Game On: Towards Language Models as RL Experimenters
This work addresses the challenge of reducing human effort in reinforcement learning workflows for robotics, though it appears incremental as it builds on existing VLM and RL methods.
The authors tackled the problem of automating reinforcement learning experiments for embodied agents by proposing an agent architecture that uses a Vision-Language Model (VLM) to monitor progress, propose tasks, decompose them into skills, and retrieve skills, enabling automated curricula. They demonstrated a prototype using a standard Gemini model to steer data collection, showing that the collected data aids in learning and improving control policies in robotics, with promising results for skill library growth and training progress judgment.

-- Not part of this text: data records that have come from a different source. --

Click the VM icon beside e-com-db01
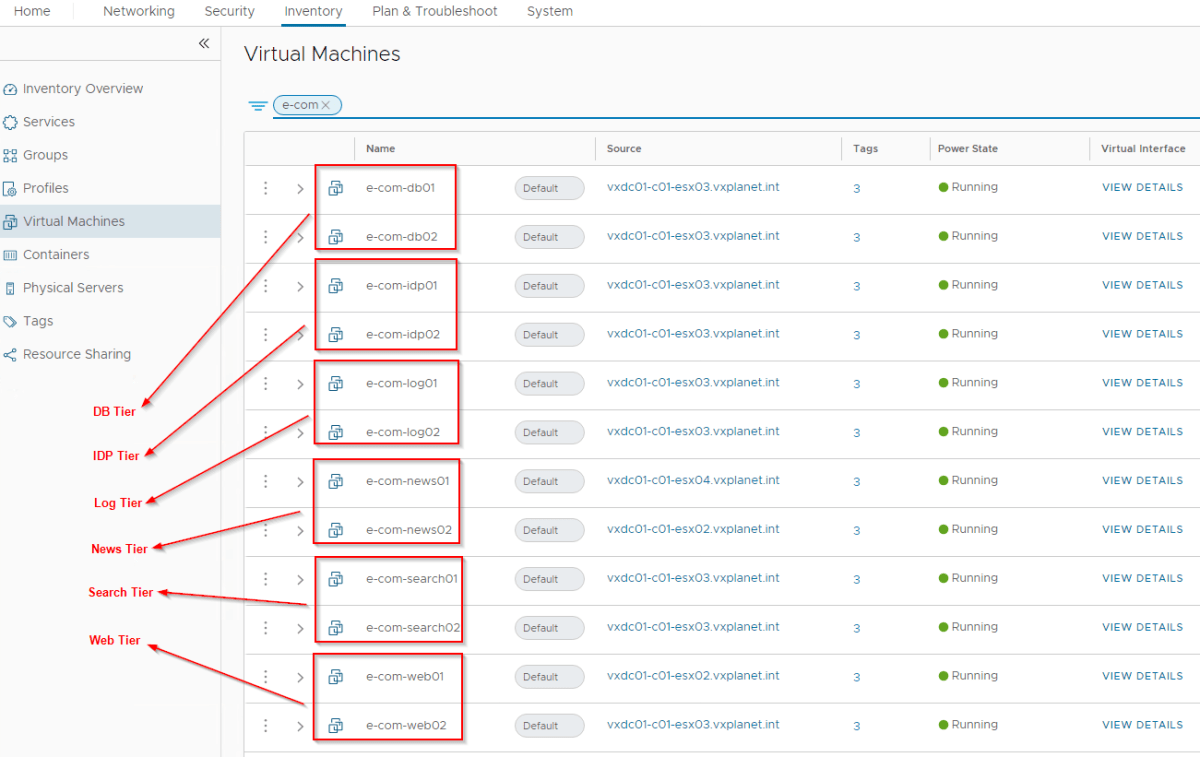Viewport: 1200px width, 757px height. pyautogui.click(x=334, y=188)
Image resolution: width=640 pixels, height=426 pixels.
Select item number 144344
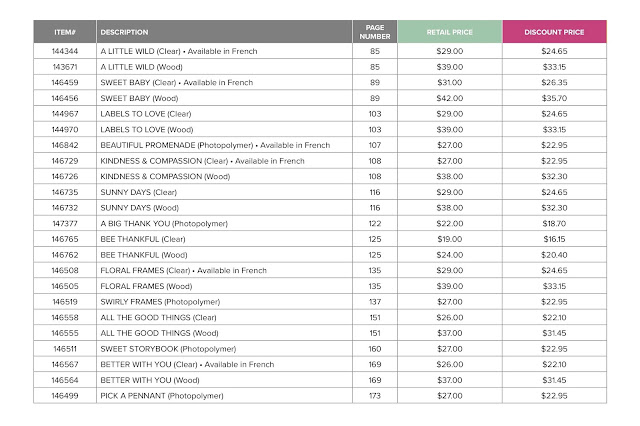click(x=65, y=50)
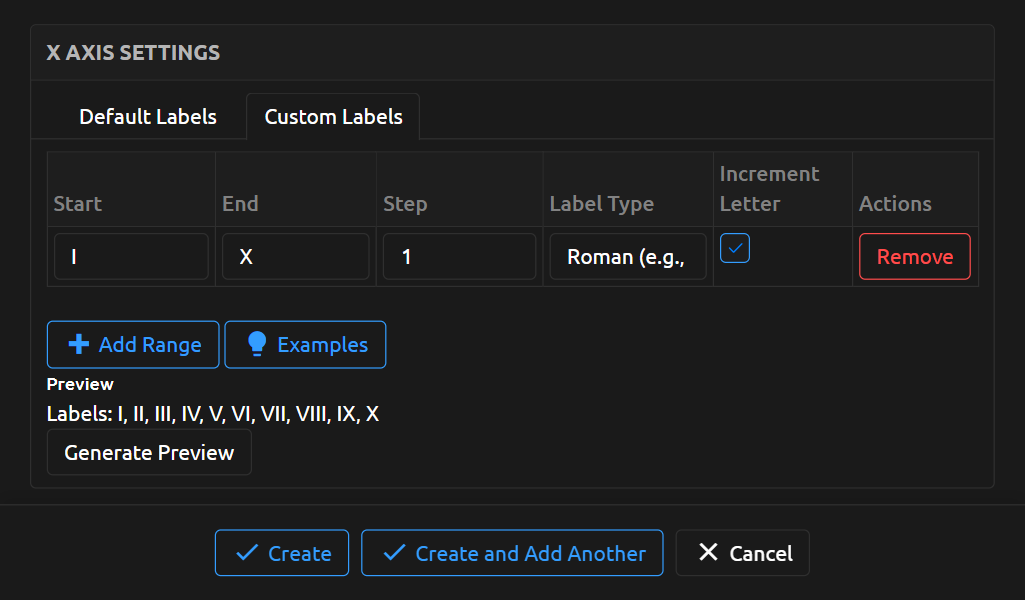Viewport: 1025px width, 600px height.
Task: Select the Custom Labels tab
Action: pos(333,117)
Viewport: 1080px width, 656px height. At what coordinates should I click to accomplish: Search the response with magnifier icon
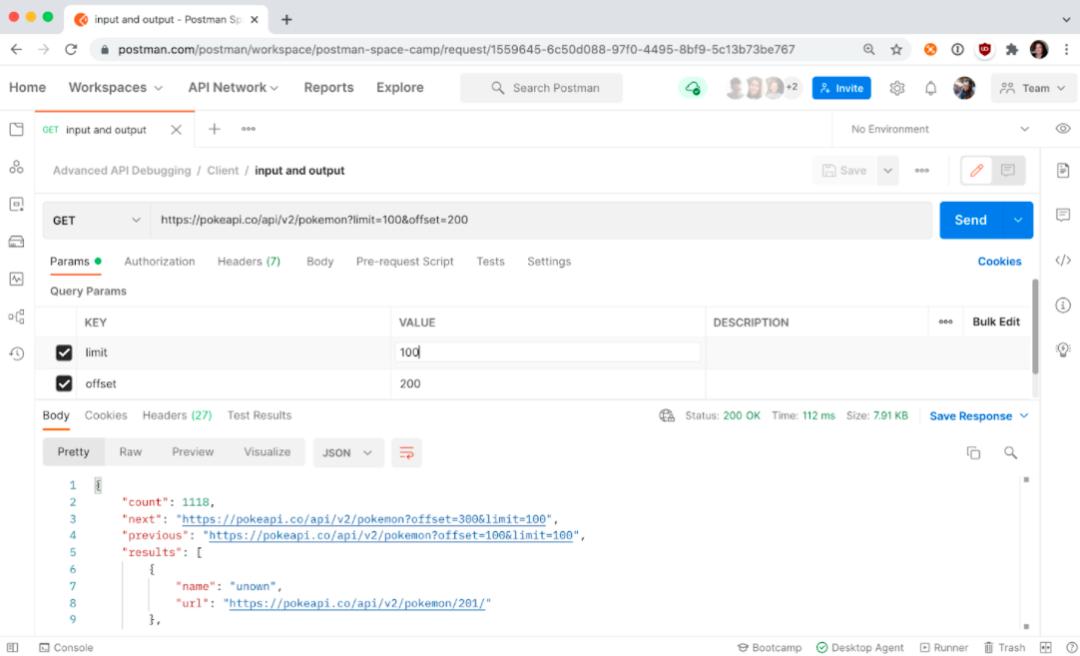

We propose an agent architecture that automates parts of the common reinforcement learning experiment workflow, to enable automated mastery of control domains for embodied agents. To do so, it leverages a VLM to perform some of the capabilities normally required of a human experimenter, including the monitoring and analysis of experiment progress, the proposition of new tasks based on past successes and failures of the agent, decomposing tasks into a sequence of subtasks (skills), and retrieval of the skill to execute - enabling our system to build automated curricula for learning. We believe this is one of the first proposals for a system that leverages a VLM throughout the full experiment cycle of reinforcement learning. We provide a first prototype of this system, and examine the feasibility of current models and techniques for the desired level of automation. For this, we use a standard Gemini model, without additional fine-tuning, to provide a curriculum of skills to a language-conditioned Actor-Critic algorithm, in order to steer data collection so as to aid learning new skills. Data collected in this way is shown to be useful for learning and iteratively improving control policies in a robotics domain. Additional examination of the ability of the system to build a growing library of skills, and to judge the progress of the training of those skills, also shows promising results, suggesting that the proposed architecture provides a potential recipe for fully automated mastery of tasks and domains for embodied agents.